Being methodical has been proven to be key in achieving true business success. Salespeople are often salespeople because they have some form of ADD. In my experience, methodical and boring does not work well for people with ADD. However, being methodical is essential for true business success. Putting a person who cannot handle boring and methodical in charge of what needs to be boring and methodical is a huge mistake.
Also, to almost touch the third rail in today's world, good salespeople are often not that bright. Some are and the really good ones are amazingly intelligent. The reason a person can be good at sales but not be that bright is that a lack of intelligence can make a person seem more trustworthy. Many people would rather buy from a not so bright person, especially when buying a complicated but boring product like insurance, because they have more confidence the salesperson will not take advantage of them. They might not get the right product, but at least they are not being manipulated. The fear of being taken advantage of when purchasing products like insurance is real. Smart people can take advantage of consumers more easily than not so smart people. (As an analogy, think of why politicians cling to the "Aw shucks" personas.)
That salespeople may simply not be smart enough to run a company, but charismatic enough to make sales is an issue.
In the insurance industry today, success hinges on efficient operations because only efficient operations will decrease expense ratios sufficiently. The players at the top of brokers, agencies, and carriers understand this fact. Carrier results are the most public and those results are amazing because they are slowly putting other carriers out of business. These carriers are not like fish biting at shiny lures. They are not telling employees and agents they are successful when they have lost $7 billion. They are not telling staff and producers to just go sell. They know having quality operations in place is the key to profits AND growth.
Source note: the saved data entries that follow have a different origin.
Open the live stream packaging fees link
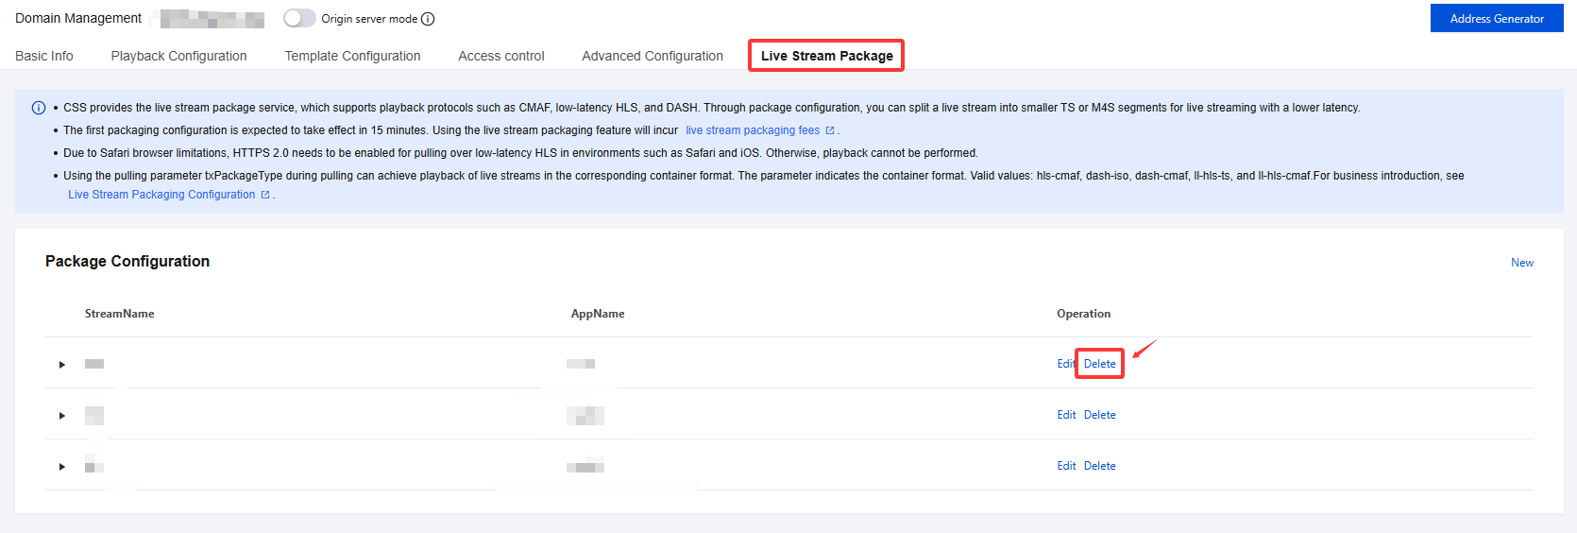This screenshot has height=533, width=1577. (x=753, y=130)
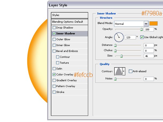Image resolution: width=163 pixels, height=122 pixels.
Task: Enable the Bevel and Emboss checkbox
Action: click(x=54, y=51)
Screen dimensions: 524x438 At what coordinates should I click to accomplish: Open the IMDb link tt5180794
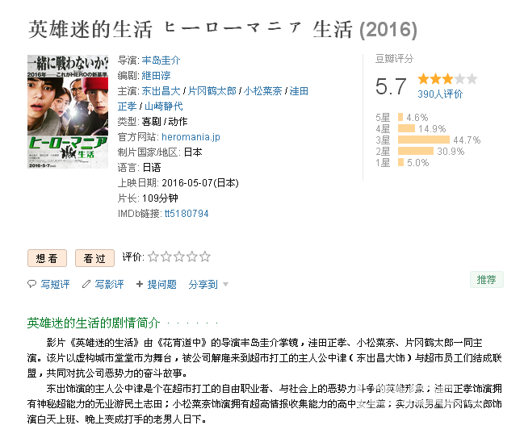(187, 213)
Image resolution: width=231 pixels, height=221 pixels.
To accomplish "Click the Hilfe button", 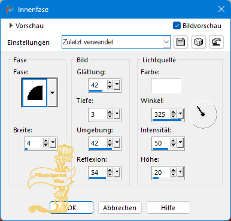I will point(168,208).

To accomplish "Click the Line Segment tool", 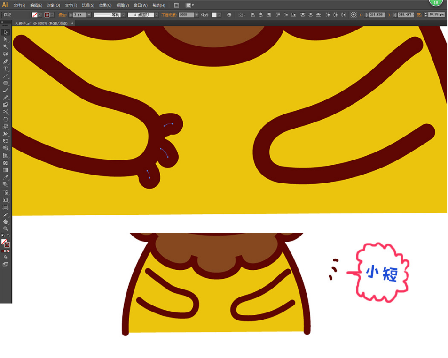I will 6,76.

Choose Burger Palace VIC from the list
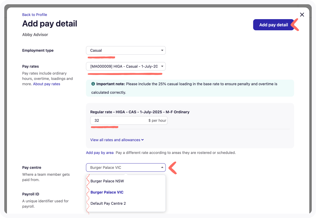point(107,192)
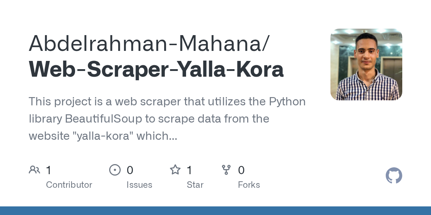The width and height of the screenshot is (431, 215).
Task: Click the issues circle-dot icon
Action: pos(115,170)
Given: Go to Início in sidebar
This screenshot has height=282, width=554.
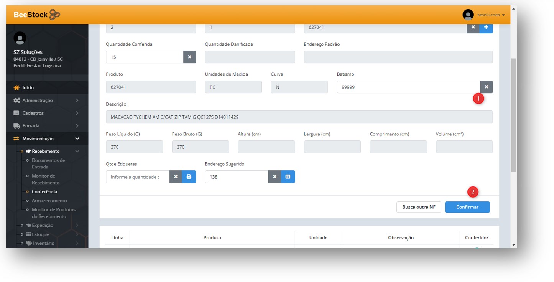Looking at the screenshot, I should point(28,88).
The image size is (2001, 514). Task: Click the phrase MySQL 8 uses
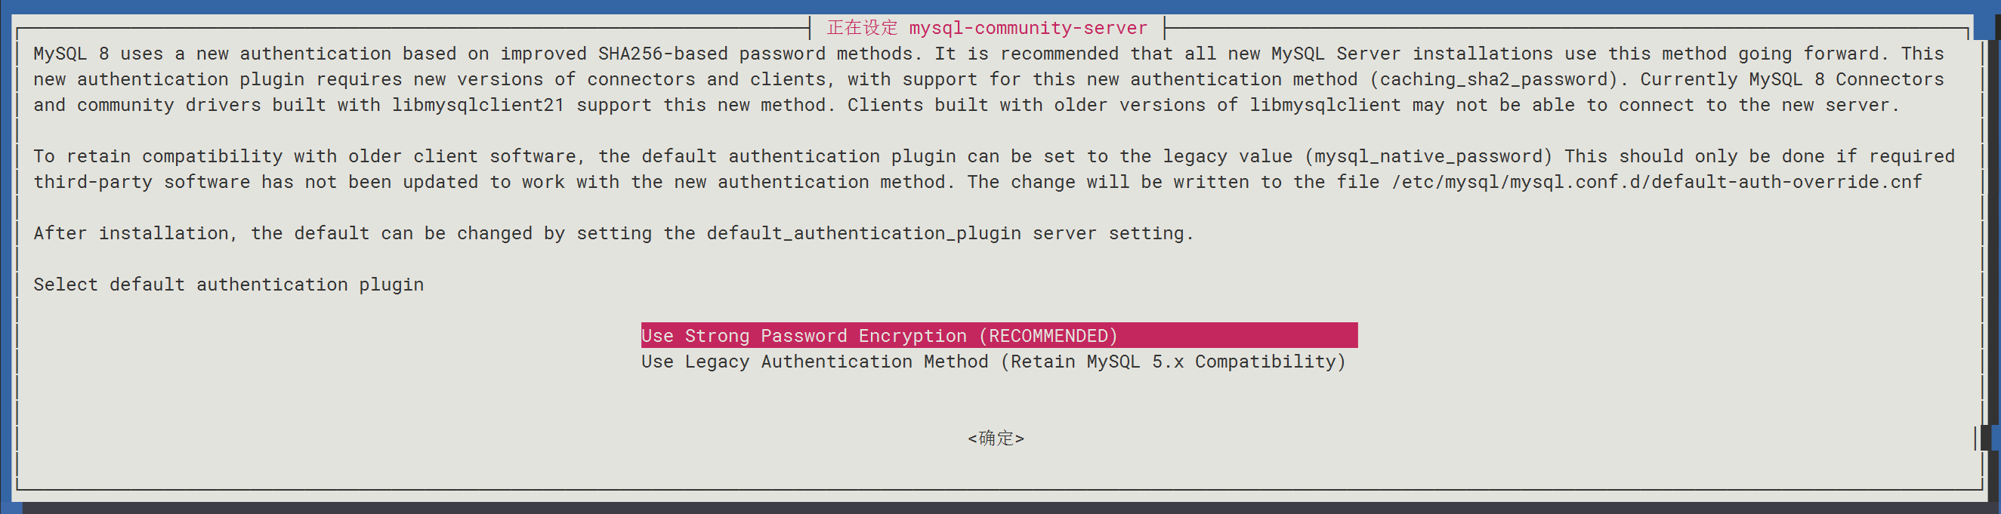[x=98, y=54]
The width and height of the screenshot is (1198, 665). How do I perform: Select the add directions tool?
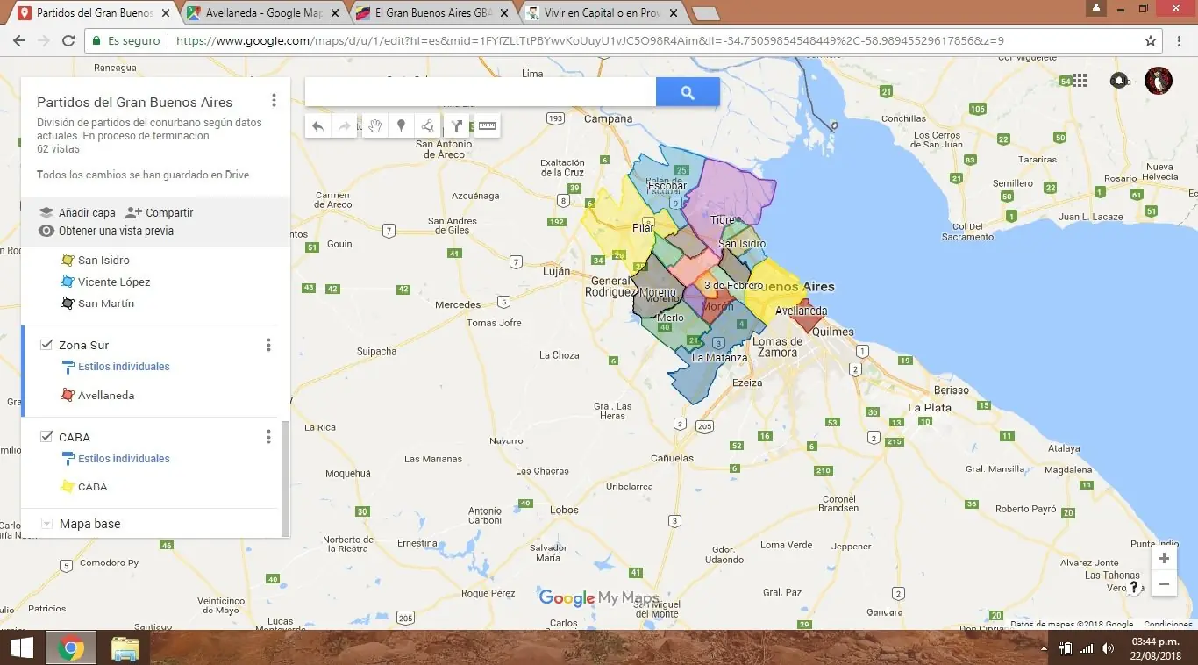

Salespeople running companies and agencies will most likely never get their cathartic awakening to the importance of operations. Instead, put the right people in charge and do business with agents and carriers led by people not drinking their own reality distorting Kool-Aid and chasing bright, shiny, silvery objects.
NOTE: The information provided herein is intended for educational and informational purposes only and it represents only the views of the authors. It is not a recommendation that a particular course of action be followed. Burand & Associates, LLC and Chris Burand assume, and will have, no responsibility for liability or damage which may result from the use of any of this information.
None of the materials in this article should be construed as offering legal advice, and the specific advice of legal counsel is recommended before acting on any matter discussed in this article. Regulated individuals/entities should also ensure that they comply with all applicable laws, rules, and regulations.